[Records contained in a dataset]
'''

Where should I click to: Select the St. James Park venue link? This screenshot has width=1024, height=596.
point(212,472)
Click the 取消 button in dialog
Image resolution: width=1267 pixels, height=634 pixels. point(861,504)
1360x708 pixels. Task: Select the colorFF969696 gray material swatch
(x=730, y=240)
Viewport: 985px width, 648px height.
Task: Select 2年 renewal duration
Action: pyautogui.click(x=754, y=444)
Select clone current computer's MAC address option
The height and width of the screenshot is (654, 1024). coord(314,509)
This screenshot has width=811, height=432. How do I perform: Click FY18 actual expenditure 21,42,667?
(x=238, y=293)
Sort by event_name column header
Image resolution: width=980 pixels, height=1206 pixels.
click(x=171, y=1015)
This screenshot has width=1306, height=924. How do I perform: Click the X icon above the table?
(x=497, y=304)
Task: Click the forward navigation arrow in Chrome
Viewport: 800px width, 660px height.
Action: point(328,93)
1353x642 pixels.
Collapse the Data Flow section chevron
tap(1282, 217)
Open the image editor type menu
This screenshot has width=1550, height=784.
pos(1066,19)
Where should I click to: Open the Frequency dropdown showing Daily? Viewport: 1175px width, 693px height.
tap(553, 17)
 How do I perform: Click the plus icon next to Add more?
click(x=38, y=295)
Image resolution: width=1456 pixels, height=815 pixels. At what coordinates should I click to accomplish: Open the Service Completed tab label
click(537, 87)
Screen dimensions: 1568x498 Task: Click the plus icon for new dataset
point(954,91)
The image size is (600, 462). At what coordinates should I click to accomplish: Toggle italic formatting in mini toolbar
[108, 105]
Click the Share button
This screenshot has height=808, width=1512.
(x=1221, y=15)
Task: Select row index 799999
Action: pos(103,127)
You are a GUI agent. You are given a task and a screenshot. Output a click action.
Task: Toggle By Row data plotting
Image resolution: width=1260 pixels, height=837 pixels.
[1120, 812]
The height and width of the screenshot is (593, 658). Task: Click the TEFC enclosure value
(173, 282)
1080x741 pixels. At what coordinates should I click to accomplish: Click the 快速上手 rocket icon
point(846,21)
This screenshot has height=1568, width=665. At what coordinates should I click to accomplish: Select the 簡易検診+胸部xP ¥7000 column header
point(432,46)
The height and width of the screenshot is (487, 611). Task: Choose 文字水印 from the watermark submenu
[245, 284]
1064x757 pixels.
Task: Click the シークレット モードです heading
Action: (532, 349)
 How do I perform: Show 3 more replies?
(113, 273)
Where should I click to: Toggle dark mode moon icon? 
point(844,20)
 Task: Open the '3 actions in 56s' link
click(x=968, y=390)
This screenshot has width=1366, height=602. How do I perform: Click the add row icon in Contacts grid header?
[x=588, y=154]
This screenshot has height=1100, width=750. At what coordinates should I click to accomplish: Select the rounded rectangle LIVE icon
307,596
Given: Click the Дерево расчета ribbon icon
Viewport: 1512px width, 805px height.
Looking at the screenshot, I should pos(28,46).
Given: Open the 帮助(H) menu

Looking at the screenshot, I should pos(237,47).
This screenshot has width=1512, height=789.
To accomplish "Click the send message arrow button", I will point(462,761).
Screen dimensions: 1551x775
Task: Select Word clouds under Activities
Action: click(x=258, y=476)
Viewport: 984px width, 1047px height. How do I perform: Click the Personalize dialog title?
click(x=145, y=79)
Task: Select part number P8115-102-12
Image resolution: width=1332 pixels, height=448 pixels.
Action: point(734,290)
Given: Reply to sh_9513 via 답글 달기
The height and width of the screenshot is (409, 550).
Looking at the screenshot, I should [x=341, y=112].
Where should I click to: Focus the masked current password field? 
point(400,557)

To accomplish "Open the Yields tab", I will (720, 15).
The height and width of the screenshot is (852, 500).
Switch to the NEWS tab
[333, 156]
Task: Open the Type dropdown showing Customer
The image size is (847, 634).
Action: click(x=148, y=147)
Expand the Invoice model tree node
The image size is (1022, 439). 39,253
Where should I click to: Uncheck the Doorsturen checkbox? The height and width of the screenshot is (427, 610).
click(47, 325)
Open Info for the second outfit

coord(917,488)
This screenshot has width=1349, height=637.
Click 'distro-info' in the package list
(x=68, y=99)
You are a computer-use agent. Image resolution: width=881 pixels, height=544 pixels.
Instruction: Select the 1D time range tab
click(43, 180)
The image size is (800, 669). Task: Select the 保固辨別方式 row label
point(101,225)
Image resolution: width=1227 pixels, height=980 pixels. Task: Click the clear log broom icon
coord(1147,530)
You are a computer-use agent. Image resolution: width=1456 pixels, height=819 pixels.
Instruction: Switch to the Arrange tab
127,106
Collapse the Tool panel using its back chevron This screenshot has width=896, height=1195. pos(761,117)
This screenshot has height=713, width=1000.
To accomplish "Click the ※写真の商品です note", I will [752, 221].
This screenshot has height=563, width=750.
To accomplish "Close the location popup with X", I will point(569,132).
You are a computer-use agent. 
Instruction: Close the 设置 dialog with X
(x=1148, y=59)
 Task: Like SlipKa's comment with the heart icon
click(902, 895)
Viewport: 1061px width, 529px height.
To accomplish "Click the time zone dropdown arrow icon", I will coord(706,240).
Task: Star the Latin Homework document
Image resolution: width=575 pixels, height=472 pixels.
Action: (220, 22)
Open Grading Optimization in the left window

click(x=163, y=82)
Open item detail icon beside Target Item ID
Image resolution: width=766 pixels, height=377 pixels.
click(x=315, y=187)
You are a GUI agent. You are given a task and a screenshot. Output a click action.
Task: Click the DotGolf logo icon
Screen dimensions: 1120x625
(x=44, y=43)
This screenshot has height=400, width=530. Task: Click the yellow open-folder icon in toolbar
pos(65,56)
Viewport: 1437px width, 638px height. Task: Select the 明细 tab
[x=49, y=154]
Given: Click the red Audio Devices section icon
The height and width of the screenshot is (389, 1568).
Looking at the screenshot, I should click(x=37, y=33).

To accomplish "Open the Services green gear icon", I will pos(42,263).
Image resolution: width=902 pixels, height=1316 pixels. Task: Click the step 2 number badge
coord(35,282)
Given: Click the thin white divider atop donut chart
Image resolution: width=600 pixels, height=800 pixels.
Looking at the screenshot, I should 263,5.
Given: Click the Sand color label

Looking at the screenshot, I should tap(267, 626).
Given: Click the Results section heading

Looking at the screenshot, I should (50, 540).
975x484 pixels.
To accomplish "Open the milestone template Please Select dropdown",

'''

Reproduce the entries so that each line reads exactly as it did before.

TASK RESULT:
Where should I click to: Select the St. James Park venue link? This screenshot has width=1024, height=596.
point(212,472)
Click the 取消 button in dialog
Image resolution: width=1267 pixels, height=634 pixels. point(861,504)
1360x708 pixels. Task: Select the colorFF969696 gray material swatch
(x=730, y=240)
Viewport: 985px width, 648px height.
Task: Select 2年 renewal duration
Action: pyautogui.click(x=754, y=444)
Select clone current computer's MAC address option
The height and width of the screenshot is (654, 1024). coord(314,509)
This screenshot has width=811, height=432. How do I perform: Click FY18 actual expenditure 21,42,667?
(x=238, y=293)
Sort by event_name column header
Image resolution: width=980 pixels, height=1206 pixels.
click(x=171, y=1015)
This screenshot has width=1306, height=924. How do I perform: Click the X icon above the table?
(x=497, y=304)
Task: Click the forward navigation arrow in Chrome
Viewport: 800px width, 660px height.
Action: point(328,93)
1353x642 pixels.
Collapse the Data Flow section chevron
tap(1282, 217)
Open the image editor type menu
This screenshot has width=1550, height=784.
pos(1066,19)
Where should I click to: Open the Frequency dropdown showing Daily? Viewport: 1175px width, 693px height.
tap(553, 17)
 How do I perform: Click the plus icon next to Add more?
click(x=38, y=295)
Image resolution: width=1456 pixels, height=815 pixels. At what coordinates should I click to accomplish: Open the Service Completed tab label
click(537, 87)
Screen dimensions: 1568x498 Task: Click the plus icon for new dataset
point(954,91)
The image size is (600, 462). At what coordinates should I click to accomplish: Toggle italic formatting in mini toolbar
[108, 105]
Click the Share button
This screenshot has height=808, width=1512.
(x=1221, y=15)
Task: Select row index 799999
Action: pos(103,127)
You are a GUI agent. You are given a task and a screenshot. Output a click action.
Task: Toggle By Row data plotting
Image resolution: width=1260 pixels, height=837 pixels.
[1120, 812]
The height and width of the screenshot is (593, 658). Task: Click the TEFC enclosure value
(173, 282)
1080x741 pixels. At what coordinates should I click to accomplish: Click the 快速上手 rocket icon
point(846,21)
This screenshot has height=1568, width=665. At what coordinates should I click to accomplish: Select the 簡易検診+胸部xP ¥7000 column header
point(432,46)
The height and width of the screenshot is (487, 611). Task: Choose 文字水印 from the watermark submenu
[245, 284]
1064x757 pixels.
Task: Click the シークレット モードです heading
Action: (532, 349)
 How do I perform: Show 3 more replies?
(113, 273)
Where should I click to: Toggle dark mode moon icon? 
point(844,20)
 Task: Open the '3 actions in 56s' link
click(x=968, y=390)
This screenshot has width=1366, height=602. How do I perform: Click the add row icon in Contacts grid header?
[x=588, y=154]
This screenshot has height=1100, width=750. At what coordinates should I click to accomplish: Select the rounded rectangle LIVE icon
307,596
Given: Click the Дерево расчета ribbon icon
Viewport: 1512px width, 805px height.
Looking at the screenshot, I should pos(28,46).
Given: Open the 帮助(H) menu

Looking at the screenshot, I should pos(237,47).
This screenshot has width=1512, height=789.
To accomplish "Click the send message arrow button", I will point(462,761).
Screen dimensions: 1551x775
Task: Select Word clouds under Activities
Action: click(x=258, y=476)
Viewport: 984px width, 1047px height. How do I perform: Click the Personalize dialog title?
click(x=145, y=79)
Task: Select part number P8115-102-12
Image resolution: width=1332 pixels, height=448 pixels.
Action: point(734,290)
Given: Reply to sh_9513 via 답글 달기
The height and width of the screenshot is (409, 550).
Looking at the screenshot, I should [x=341, y=112].
Where should I click to: Focus the masked current password field? 
point(400,557)

To accomplish "Open the Yields tab", I will (720, 15).
The height and width of the screenshot is (852, 500).
Switch to the NEWS tab
[333, 156]
Task: Open the Type dropdown showing Customer
The image size is (847, 634).
Action: click(x=148, y=147)
Expand the Invoice model tree node
The image size is (1022, 439). 39,253
Where should I click to: Uncheck the Doorsturen checkbox? The height and width of the screenshot is (427, 610).
click(47, 325)
Open Info for the second outfit

coord(917,488)
This screenshot has width=1349, height=637.
Click 'distro-info' in the package list
(x=68, y=99)
You are a computer-use agent. Image resolution: width=881 pixels, height=544 pixels.
Instruction: Select the 1D time range tab
click(43, 180)
The image size is (800, 669). Task: Select the 保固辨別方式 row label
point(101,225)
Image resolution: width=1227 pixels, height=980 pixels. Task: Click the clear log broom icon
coord(1147,530)
You are a computer-use agent. Image resolution: width=1456 pixels, height=819 pixels.
Instruction: Switch to the Arrange tab
127,106
Collapse the Tool panel using its back chevron This screenshot has width=896, height=1195. pos(761,117)
This screenshot has height=713, width=1000.
To accomplish "Click the ※写真の商品です note", I will [752, 221].
This screenshot has height=563, width=750.
To accomplish "Close the location popup with X", I will point(569,132).
You are a computer-use agent. 
Instruction: Close the 设置 dialog with X
(x=1148, y=59)
 Task: Like SlipKa's comment with the heart icon
click(902, 895)
Viewport: 1061px width, 529px height.
To accomplish "Click the time zone dropdown arrow icon", I will coord(706,240).
Task: Star the Latin Homework document
Image resolution: width=575 pixels, height=472 pixels.
Action: (220, 22)
Open Grading Optimization in the left window

click(x=163, y=82)
Open item detail icon beside Target Item ID
Image resolution: width=766 pixels, height=377 pixels.
click(x=315, y=187)
You are a GUI agent. You are given a task and a screenshot. Output a click action.
Task: Click the DotGolf logo icon
Screen dimensions: 1120x625
(x=44, y=43)
This screenshot has height=400, width=530. Task: Click the yellow open-folder icon in toolbar
pos(65,56)
Viewport: 1437px width, 638px height. Task: Select the 明细 tab
[x=49, y=154]
Given: Click the red Audio Devices section icon
The height and width of the screenshot is (389, 1568).
Looking at the screenshot, I should click(x=37, y=33).

To accomplish "Open the Services green gear icon", I will pos(42,263).
Image resolution: width=902 pixels, height=1316 pixels. Task: Click the step 2 number badge
coord(35,282)
Given: Click the thin white divider atop donut chart
Image resolution: width=600 pixels, height=800 pixels.
Looking at the screenshot, I should 263,5.
Given: Click the Sand color label

Looking at the screenshot, I should tap(267, 626).
Given: Click the Results section heading

Looking at the screenshot, I should (50, 540).
975x484 pixels.
To accomplish "Open the milestone template Please Select dropdown",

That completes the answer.